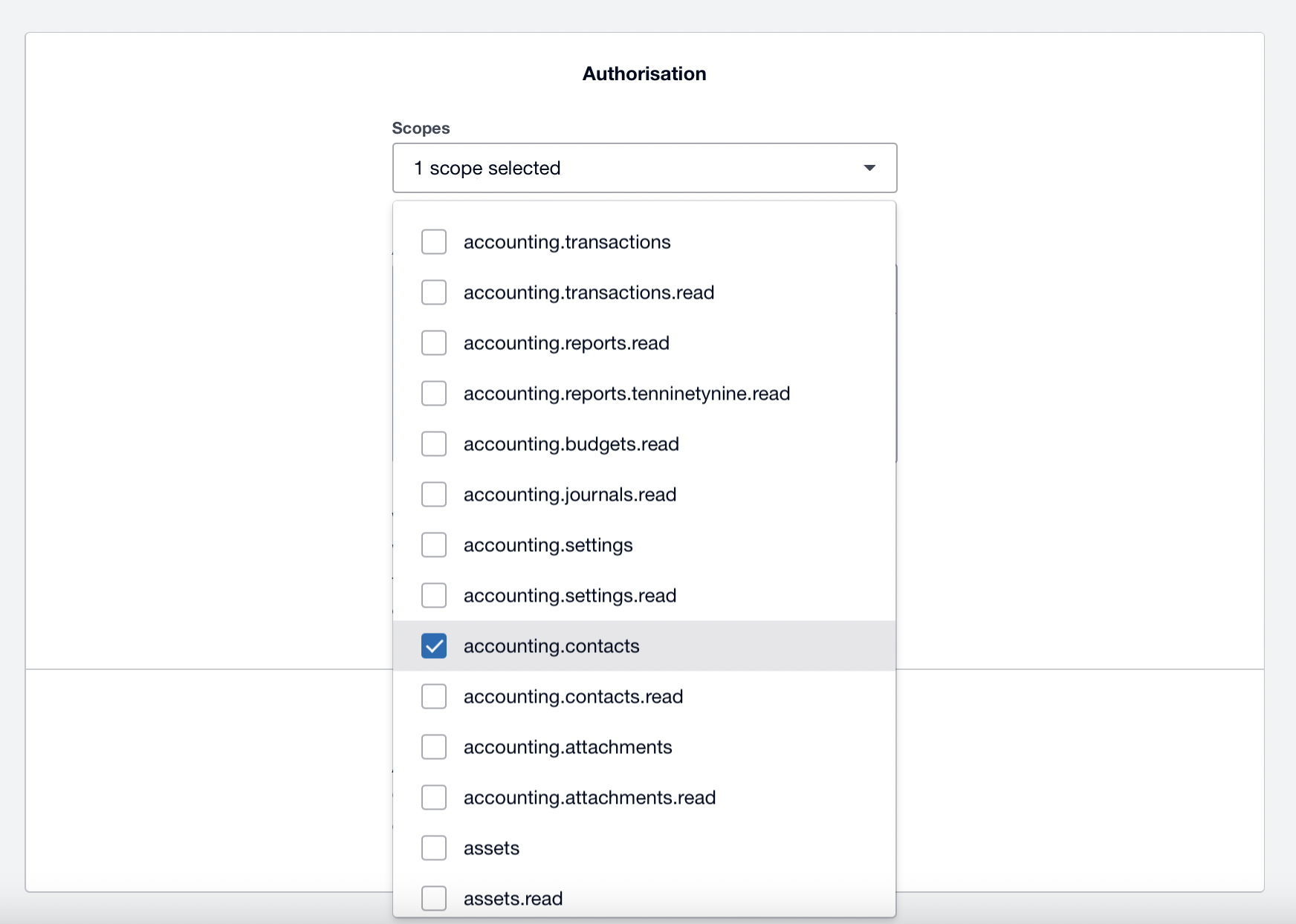Click the assets option label text
Screen dimensions: 1296x924
point(491,848)
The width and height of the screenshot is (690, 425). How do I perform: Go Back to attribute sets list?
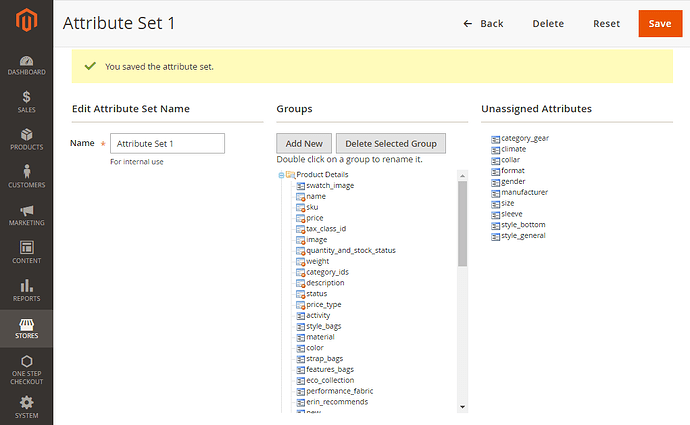coord(483,23)
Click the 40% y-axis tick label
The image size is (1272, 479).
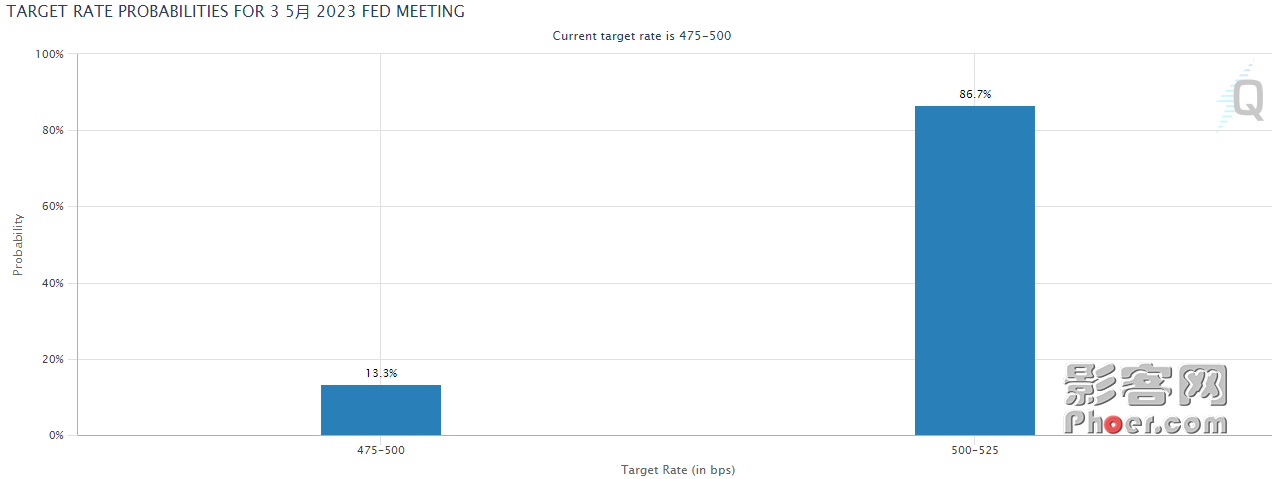click(53, 283)
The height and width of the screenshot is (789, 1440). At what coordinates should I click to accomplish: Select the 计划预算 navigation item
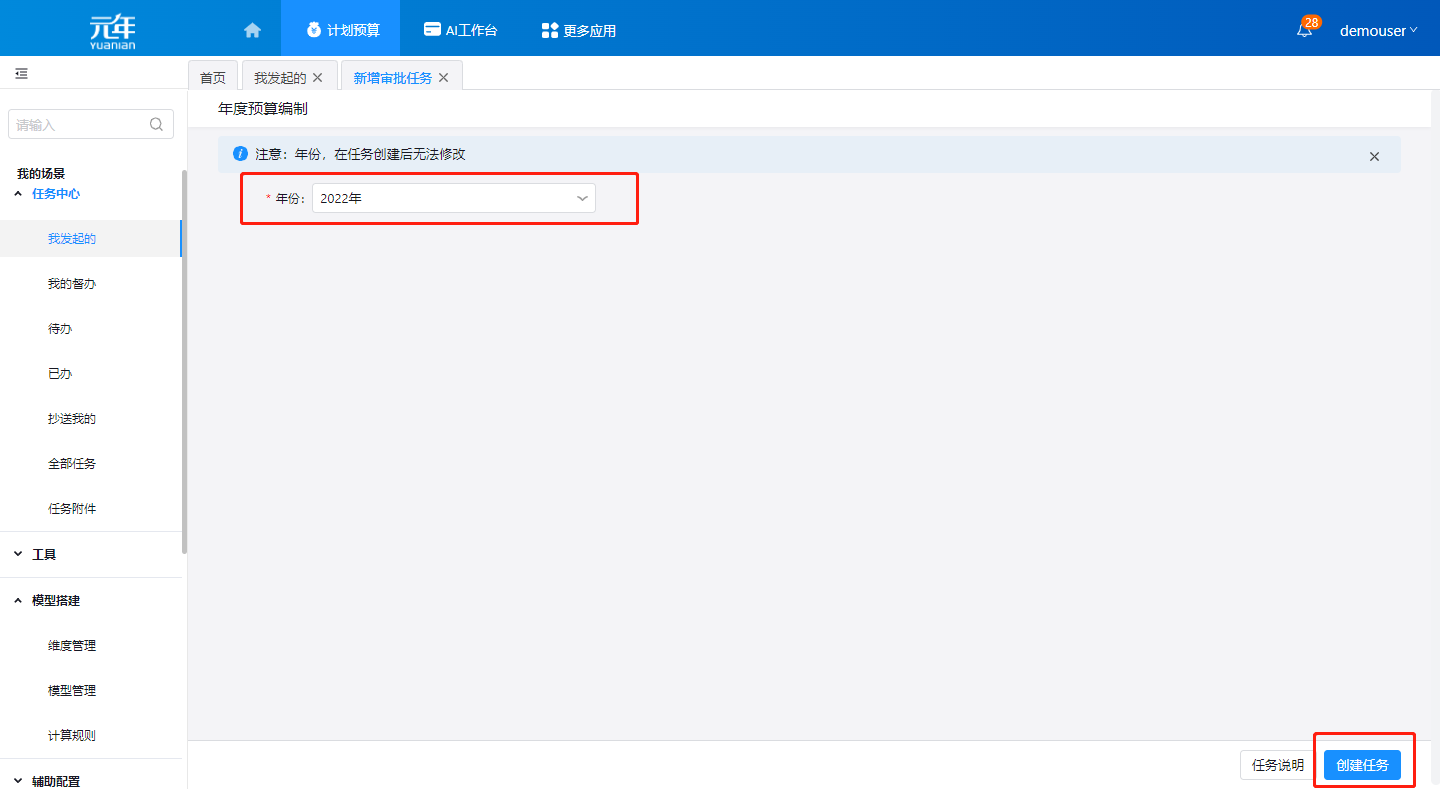tap(341, 30)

* * * * * * * * *

**TASK REQUIREMENTS**
Repeat word for word, leaving out the pictures, each line of the records from the line that holds "The image size is (1272, 479)." through the final one.

**ANSWER TO THIS TASK**
The image size is (1272, 479).
click(53, 283)
The height and width of the screenshot is (789, 1440). At what coordinates should I click to accomplish: Select the 计划预算 navigation item
tap(341, 30)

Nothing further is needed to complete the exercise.